───── Provided records
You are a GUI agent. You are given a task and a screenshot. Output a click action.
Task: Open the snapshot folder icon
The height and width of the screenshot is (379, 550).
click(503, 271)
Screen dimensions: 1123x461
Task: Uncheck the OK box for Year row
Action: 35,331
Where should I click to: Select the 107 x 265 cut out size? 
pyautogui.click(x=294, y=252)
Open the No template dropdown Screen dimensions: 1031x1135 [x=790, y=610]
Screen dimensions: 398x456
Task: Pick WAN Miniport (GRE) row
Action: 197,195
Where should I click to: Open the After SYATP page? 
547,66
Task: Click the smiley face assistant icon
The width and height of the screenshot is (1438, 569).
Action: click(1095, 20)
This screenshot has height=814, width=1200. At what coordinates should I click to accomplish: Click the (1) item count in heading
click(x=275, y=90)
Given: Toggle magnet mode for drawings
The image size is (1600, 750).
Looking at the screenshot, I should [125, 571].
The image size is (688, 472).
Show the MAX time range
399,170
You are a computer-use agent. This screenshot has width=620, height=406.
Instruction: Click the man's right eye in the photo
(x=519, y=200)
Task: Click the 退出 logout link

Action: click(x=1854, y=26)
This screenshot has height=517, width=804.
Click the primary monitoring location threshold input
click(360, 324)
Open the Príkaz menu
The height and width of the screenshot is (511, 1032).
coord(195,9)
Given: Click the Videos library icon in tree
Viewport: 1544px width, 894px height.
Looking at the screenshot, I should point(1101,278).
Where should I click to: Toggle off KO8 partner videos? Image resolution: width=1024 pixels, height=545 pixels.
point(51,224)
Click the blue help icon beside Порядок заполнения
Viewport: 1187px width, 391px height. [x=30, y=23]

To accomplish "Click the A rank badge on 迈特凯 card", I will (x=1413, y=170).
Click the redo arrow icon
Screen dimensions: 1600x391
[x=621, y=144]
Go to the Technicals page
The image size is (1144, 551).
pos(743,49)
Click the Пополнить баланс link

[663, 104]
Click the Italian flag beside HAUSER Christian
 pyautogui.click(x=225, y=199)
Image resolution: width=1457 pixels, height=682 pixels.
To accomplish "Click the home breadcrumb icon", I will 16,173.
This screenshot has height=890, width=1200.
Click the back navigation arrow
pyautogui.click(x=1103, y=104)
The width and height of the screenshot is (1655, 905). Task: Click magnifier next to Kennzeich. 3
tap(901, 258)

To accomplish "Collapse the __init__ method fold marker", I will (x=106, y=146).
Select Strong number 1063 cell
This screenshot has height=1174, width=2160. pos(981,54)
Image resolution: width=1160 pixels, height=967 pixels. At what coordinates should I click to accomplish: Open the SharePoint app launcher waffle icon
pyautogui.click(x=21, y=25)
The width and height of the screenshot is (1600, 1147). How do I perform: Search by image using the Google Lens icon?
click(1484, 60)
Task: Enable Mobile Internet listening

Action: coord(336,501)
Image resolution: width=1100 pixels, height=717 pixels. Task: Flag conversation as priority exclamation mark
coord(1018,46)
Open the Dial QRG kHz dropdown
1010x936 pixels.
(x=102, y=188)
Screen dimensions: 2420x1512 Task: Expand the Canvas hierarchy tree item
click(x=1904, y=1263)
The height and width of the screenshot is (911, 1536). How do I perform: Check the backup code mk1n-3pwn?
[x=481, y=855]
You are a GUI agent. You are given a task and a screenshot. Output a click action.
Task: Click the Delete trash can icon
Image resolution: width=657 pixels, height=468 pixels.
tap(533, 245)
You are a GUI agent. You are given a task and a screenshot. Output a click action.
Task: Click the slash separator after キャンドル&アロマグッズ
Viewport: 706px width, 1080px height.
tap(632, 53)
──────────
* Task description *
Within the material above, copy exactly the lines from the line that holds "Given: Toggle magnet mode for drawings" up to and including the line that holds "This screenshot has height=517, width=804.".

* Exercise response *
Given: Toggle magnet mode for drawings
The image size is (1600, 750).
Looking at the screenshot, I should [125, 571].
The image size is (688, 472).
Show the MAX time range
399,170
You are a computer-use agent. This screenshot has width=620, height=406.
Instruction: Click the man's right eye in the photo
(x=519, y=200)
Task: Click the 退出 logout link

Action: click(x=1854, y=26)
This screenshot has height=517, width=804.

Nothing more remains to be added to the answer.